Improving low-resource ASR using bilingual fine-tuning with language identification: a cross-linguistic evaluation
Summary
This study evaluates bilingual fine-tuning for improving Automatic Speech Recognition (ASR) in low-resource languages. The method involves pre-pending input text with a language identification token during training. At inference, the model jointly predicts both the language and the transcription from speech input. The research covers nine linguistically and geographically diverse language pairs. A key finding is that ASR performance is low when the language is incorrectly identified. To address this, a follow-up experiment provided the language identification token during both training and inference. Results indicate that bilingual fine-tuning is beneficial when language identification accuracy is high. Furthermore, including the language identification token at inference significantly improves ASR performance in scenarios where initial language identification is poor.
Key takeaway
For NLP Engineers developing ASR systems for low-resource languages, consider implementing bilingual fine-tuning with language identification tokens. If your model's language identification accuracy is high, this approach can significantly improve ASR performance. When language identification is less reliable, explicitly providing the language identification token during inference is a critical step to enhance transcription accuracy and ensure robust system operation.
Key insights
Bilingual fine-tuning enhances low-resource ASR, particularly when language identification is accurate or explicitly guided during inference.
Principles
- Bilingual fine-tuning aids low-resource ASR.

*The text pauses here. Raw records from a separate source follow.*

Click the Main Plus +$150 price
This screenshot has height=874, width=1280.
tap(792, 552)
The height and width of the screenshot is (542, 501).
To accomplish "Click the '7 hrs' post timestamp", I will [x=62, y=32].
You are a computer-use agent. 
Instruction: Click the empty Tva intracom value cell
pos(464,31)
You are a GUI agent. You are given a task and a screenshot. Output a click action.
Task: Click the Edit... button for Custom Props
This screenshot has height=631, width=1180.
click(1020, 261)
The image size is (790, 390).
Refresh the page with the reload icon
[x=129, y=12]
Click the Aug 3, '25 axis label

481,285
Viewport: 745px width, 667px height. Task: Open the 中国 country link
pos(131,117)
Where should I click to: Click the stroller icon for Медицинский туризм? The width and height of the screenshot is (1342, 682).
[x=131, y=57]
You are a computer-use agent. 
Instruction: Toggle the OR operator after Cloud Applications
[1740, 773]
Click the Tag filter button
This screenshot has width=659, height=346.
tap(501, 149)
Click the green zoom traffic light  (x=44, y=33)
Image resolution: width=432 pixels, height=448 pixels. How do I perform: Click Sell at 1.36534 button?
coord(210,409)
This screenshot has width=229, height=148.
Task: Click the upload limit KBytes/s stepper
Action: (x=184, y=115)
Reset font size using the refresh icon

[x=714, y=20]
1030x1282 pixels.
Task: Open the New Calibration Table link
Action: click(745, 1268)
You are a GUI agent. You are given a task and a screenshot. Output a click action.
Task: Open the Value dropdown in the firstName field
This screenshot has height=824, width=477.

- High language ID accuracy is crucial.
- Explicit language ID improves ASR.
Method
Pre-pend a language identification token to input text during training. The model then jointly predicts language and transcription. For low language ID accuracy, provide the token during inference to boost ASR.
In practice
- Implement language ID tokens.
- Prioritize language ID accuracy.
- Supply language ID at inference.
Topics
- Low-Resource ASR
- Bilingual Fine-tuning
- Language Identification
- Speech Recognition
- Cross-Linguistic Evaluation
- Inference Optimization
Best for: AI Engineer, Research Scientist, AI Scientist, NLP Engineer, Machine Learning Engineer
Related on AIssential
Editorial summary, takeaway, and curation by AIssential. Original article published by Computation and Language.